→ **Exercise directions**
Starting at the line below holding "NOUS CONNAÎTRE (702, 2205)" and stopping at the line holding "Actu Services à la population (589, 2299)", print every line exactly, both ends included, and leave the rest out.

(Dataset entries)
● ● ● ● ●

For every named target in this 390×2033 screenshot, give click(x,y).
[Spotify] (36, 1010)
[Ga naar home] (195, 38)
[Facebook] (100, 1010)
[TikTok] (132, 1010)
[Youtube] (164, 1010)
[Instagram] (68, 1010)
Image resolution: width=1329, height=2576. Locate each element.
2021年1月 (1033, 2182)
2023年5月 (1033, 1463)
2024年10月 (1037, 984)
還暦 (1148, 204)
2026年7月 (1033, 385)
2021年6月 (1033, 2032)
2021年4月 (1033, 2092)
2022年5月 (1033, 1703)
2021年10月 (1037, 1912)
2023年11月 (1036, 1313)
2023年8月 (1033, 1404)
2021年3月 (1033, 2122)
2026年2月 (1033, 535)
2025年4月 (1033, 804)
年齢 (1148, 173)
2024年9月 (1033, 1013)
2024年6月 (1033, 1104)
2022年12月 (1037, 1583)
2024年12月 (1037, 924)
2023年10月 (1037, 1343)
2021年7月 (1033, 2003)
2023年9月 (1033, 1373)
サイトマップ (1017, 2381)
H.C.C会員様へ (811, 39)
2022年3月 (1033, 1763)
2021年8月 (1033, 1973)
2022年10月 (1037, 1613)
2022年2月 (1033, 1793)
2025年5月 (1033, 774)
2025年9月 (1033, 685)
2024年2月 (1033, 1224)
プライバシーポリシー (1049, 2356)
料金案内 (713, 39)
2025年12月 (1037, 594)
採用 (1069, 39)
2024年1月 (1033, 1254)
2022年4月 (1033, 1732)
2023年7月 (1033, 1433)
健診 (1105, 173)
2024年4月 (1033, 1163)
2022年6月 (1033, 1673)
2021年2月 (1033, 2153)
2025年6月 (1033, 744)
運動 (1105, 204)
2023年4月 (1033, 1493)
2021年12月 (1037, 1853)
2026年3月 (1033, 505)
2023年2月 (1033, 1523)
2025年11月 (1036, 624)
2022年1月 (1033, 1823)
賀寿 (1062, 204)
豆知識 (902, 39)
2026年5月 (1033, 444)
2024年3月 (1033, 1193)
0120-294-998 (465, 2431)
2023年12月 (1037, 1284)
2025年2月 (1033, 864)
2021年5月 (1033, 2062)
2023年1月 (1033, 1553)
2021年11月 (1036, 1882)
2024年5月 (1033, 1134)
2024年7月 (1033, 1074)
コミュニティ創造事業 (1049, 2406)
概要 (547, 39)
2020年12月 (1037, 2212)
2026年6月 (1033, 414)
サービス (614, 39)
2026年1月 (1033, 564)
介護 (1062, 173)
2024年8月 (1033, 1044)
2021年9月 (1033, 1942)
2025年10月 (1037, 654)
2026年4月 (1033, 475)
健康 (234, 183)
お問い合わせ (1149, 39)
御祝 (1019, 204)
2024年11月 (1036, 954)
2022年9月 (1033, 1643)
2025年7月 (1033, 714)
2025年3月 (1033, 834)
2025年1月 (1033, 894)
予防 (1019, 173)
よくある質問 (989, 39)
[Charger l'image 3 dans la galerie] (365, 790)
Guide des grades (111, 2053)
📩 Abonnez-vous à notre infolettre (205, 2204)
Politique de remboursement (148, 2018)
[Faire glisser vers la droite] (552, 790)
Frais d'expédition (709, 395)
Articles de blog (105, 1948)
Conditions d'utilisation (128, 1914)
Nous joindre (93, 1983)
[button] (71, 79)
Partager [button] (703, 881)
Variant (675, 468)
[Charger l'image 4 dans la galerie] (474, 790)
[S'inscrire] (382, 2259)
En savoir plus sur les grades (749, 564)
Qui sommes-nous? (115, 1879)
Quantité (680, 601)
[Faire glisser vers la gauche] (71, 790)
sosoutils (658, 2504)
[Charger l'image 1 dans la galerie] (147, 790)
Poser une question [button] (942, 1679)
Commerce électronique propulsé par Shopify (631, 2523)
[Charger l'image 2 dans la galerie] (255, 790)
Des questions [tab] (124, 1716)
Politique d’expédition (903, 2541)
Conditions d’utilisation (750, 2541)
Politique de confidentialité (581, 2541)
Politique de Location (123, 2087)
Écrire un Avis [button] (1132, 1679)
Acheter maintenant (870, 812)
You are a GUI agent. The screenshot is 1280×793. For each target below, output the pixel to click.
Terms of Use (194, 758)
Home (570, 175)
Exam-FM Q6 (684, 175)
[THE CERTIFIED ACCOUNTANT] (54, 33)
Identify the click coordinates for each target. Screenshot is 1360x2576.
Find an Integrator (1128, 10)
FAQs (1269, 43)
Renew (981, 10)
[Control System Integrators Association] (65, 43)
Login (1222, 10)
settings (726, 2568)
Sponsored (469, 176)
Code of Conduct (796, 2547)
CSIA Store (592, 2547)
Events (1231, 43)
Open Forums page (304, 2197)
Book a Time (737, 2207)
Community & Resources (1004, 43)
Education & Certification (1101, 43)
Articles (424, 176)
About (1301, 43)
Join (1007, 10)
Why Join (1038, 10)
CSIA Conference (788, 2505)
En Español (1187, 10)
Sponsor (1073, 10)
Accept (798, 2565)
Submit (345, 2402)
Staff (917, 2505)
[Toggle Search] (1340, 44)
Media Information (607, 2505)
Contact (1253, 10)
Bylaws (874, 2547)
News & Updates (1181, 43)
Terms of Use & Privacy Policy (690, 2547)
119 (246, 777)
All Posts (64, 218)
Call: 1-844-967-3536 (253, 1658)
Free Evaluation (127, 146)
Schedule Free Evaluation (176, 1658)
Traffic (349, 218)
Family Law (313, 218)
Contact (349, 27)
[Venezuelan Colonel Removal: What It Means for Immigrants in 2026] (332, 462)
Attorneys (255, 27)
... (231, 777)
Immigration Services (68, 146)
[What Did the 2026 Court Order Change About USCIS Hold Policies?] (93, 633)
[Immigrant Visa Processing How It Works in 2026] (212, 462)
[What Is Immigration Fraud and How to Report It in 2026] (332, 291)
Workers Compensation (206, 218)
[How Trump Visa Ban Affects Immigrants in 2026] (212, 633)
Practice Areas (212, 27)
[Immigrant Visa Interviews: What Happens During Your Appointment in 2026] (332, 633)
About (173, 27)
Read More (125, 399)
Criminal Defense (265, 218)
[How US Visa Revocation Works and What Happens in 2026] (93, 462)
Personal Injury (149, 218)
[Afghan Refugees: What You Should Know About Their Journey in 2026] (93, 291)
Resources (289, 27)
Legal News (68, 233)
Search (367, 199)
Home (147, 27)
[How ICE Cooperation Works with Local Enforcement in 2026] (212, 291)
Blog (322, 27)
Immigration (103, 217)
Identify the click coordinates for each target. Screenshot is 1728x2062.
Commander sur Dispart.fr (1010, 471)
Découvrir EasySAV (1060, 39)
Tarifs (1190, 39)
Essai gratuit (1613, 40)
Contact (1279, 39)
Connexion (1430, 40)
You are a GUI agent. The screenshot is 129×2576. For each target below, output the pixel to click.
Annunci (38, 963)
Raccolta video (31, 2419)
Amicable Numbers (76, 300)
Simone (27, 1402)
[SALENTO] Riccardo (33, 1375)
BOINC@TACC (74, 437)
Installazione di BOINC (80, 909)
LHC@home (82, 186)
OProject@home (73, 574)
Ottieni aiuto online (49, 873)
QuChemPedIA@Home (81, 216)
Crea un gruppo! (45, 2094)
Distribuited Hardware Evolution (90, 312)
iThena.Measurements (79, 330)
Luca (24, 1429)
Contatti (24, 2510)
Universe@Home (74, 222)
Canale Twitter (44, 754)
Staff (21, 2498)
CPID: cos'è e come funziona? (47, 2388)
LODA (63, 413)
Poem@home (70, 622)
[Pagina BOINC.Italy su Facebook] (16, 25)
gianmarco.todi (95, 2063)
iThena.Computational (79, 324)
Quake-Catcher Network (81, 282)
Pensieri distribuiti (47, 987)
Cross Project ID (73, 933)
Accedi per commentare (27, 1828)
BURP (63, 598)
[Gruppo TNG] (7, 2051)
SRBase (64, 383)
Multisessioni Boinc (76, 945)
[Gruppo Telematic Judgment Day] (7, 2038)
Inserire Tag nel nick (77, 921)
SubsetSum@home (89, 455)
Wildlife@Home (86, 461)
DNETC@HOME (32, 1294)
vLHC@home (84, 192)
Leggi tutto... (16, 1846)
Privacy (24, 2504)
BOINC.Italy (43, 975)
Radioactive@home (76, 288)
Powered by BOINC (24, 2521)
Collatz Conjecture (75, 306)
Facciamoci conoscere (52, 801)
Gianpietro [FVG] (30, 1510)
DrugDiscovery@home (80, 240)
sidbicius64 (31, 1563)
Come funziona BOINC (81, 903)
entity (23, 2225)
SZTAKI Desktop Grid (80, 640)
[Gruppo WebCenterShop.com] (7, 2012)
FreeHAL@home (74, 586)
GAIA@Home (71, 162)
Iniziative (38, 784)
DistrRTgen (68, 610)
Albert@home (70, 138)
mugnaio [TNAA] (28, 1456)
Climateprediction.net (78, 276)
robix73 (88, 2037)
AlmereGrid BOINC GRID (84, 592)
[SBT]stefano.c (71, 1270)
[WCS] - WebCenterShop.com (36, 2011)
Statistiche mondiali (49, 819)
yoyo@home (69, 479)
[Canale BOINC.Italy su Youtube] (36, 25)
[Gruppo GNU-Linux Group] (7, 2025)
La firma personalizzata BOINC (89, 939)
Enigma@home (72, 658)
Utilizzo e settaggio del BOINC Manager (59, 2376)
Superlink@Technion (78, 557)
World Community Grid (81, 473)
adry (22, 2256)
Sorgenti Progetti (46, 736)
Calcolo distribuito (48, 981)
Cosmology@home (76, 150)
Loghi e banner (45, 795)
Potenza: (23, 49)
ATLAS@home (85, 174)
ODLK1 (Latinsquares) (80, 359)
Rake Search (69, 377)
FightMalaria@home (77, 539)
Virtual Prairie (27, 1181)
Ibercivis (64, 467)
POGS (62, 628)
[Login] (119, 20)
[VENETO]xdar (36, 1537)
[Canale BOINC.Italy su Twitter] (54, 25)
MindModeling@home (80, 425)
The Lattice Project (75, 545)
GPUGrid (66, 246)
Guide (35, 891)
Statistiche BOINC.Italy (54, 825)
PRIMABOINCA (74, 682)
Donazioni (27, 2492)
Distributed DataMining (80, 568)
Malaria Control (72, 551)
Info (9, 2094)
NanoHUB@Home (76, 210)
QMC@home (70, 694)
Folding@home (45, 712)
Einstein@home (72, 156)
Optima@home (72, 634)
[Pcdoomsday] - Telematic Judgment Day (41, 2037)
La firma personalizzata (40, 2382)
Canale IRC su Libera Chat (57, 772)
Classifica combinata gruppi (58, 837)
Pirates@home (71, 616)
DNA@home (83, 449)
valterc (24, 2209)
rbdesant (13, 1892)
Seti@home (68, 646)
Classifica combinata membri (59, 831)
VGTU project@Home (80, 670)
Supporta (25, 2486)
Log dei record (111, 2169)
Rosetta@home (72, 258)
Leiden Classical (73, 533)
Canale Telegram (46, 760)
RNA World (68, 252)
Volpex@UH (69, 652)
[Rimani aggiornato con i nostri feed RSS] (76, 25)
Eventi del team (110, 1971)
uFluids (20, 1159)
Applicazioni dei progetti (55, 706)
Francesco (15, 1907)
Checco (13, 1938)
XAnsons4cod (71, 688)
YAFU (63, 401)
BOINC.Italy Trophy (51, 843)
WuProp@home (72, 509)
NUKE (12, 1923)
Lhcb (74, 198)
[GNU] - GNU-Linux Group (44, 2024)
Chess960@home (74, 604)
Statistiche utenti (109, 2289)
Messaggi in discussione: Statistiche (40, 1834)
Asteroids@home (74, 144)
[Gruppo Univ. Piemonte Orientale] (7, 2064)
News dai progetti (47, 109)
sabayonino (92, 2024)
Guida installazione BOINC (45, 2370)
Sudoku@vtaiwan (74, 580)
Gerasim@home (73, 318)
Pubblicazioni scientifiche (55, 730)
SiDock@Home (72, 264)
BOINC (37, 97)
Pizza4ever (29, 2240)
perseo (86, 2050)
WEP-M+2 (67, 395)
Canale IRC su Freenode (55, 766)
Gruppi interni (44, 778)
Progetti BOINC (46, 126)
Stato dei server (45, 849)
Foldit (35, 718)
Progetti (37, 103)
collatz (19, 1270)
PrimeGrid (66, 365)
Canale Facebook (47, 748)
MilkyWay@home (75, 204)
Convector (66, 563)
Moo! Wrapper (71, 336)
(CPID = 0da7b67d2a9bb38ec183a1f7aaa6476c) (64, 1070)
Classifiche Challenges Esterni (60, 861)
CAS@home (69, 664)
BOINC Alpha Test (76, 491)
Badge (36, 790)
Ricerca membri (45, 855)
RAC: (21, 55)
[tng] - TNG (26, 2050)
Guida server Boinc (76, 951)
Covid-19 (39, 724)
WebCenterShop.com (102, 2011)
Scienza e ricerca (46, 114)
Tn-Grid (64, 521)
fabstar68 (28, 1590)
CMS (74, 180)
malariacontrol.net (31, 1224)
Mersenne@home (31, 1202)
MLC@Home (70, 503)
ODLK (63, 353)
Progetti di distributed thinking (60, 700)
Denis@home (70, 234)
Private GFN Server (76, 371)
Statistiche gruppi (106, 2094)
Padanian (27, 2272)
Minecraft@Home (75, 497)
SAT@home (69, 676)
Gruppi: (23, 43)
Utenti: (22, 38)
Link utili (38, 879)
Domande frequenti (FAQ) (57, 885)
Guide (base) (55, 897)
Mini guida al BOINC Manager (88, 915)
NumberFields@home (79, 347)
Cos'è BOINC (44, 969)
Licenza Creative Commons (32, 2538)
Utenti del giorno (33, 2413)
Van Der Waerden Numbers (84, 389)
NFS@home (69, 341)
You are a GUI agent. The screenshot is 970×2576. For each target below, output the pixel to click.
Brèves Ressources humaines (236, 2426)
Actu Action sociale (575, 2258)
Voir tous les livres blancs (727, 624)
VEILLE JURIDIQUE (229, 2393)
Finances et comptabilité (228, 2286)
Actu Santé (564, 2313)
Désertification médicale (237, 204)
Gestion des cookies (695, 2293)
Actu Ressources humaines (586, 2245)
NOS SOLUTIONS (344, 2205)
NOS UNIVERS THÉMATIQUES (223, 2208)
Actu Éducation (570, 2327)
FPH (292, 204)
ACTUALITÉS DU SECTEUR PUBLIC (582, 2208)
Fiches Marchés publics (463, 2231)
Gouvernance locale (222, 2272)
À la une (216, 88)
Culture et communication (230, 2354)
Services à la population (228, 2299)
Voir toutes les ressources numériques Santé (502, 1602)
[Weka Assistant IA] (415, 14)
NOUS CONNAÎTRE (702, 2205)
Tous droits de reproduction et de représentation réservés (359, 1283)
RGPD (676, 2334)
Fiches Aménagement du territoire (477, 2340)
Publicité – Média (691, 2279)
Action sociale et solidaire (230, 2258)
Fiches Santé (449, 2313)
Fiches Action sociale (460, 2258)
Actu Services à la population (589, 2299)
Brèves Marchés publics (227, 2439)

● ● ● ● ●

→ **Solution below**
NOUS CONNAÎTRE (702, 2205)
Tous droits de reproduction et de représentation réservés (359, 1283)
RGPD (676, 2334)
Fiches Aménagement du territoire (477, 2340)
Publicité – Média (691, 2279)
Action sociale et solidaire (230, 2258)
Fiches Santé (449, 2313)
Fiches Action sociale (460, 2258)
Actu Services à la population (589, 2299)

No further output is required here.